Stored entries
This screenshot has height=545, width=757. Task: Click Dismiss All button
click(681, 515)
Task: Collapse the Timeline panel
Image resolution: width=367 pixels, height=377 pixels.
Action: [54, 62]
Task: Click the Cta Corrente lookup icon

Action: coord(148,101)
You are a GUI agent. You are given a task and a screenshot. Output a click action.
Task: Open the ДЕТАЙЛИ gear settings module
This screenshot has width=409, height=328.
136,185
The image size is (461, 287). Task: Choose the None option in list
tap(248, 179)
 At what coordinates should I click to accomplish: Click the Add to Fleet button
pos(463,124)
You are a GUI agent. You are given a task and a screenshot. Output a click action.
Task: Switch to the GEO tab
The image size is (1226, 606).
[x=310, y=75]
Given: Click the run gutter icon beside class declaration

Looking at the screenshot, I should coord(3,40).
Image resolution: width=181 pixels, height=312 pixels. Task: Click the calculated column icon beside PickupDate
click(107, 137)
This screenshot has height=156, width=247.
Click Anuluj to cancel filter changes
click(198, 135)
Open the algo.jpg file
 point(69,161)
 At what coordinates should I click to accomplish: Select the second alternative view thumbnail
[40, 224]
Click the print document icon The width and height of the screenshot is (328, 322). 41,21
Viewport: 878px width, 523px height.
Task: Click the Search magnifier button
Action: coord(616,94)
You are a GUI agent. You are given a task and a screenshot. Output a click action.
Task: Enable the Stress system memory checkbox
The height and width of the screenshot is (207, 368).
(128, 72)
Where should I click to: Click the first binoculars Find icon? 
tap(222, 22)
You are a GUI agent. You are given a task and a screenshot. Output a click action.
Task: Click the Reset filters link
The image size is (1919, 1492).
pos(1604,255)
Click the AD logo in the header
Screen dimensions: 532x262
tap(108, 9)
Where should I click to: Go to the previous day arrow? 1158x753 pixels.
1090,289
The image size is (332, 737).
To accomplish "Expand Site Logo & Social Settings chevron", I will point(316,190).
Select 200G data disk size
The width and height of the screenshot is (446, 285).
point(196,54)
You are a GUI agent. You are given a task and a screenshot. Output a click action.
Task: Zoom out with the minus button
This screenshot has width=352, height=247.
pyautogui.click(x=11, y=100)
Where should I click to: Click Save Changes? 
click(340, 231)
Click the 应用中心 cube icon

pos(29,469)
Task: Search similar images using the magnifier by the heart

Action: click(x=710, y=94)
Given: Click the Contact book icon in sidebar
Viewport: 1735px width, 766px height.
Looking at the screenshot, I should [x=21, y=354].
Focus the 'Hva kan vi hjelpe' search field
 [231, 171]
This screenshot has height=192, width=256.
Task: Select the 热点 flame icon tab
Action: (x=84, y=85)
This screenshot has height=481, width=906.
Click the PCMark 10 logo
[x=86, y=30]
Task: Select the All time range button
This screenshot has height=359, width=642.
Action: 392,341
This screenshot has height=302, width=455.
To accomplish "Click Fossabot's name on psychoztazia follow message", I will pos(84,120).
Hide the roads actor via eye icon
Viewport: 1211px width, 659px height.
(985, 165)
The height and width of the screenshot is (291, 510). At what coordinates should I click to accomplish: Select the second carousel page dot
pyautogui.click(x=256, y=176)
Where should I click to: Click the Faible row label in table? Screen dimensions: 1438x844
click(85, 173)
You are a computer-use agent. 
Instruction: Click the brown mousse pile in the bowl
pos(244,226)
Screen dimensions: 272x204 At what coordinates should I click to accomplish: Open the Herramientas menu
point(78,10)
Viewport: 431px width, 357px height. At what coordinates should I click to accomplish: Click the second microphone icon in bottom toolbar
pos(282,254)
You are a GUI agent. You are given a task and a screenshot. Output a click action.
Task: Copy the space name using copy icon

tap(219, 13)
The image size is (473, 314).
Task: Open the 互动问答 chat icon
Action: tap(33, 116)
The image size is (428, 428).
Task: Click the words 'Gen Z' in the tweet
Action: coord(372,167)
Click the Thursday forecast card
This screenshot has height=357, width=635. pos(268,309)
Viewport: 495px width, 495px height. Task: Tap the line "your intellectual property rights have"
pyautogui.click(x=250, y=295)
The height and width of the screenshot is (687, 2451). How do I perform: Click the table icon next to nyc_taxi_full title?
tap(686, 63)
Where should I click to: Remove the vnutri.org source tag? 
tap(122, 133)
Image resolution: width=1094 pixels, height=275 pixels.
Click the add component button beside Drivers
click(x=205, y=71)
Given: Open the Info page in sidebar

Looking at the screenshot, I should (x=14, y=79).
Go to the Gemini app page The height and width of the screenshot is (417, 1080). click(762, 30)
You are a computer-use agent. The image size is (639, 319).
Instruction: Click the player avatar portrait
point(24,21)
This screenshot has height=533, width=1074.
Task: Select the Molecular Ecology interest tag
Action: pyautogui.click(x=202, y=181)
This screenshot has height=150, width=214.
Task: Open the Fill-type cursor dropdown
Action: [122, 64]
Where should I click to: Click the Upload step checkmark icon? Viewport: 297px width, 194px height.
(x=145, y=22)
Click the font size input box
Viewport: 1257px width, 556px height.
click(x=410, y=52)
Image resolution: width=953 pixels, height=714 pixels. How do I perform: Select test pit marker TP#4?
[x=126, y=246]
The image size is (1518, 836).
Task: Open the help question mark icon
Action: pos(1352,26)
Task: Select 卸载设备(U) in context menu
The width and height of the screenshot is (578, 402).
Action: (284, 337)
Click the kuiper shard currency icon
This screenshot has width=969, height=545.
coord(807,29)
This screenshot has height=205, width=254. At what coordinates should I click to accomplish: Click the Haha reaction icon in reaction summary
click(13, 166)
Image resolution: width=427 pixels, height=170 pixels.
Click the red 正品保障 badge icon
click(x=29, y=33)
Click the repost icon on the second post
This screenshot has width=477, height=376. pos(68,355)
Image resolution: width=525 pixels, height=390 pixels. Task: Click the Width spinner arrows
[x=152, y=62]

Your objective
Take every line from the records that holds "computer" and copy it down.

Answer to the exercise
You are a computer-use agent. 
You are a computer-use agent. The image size is (639, 319).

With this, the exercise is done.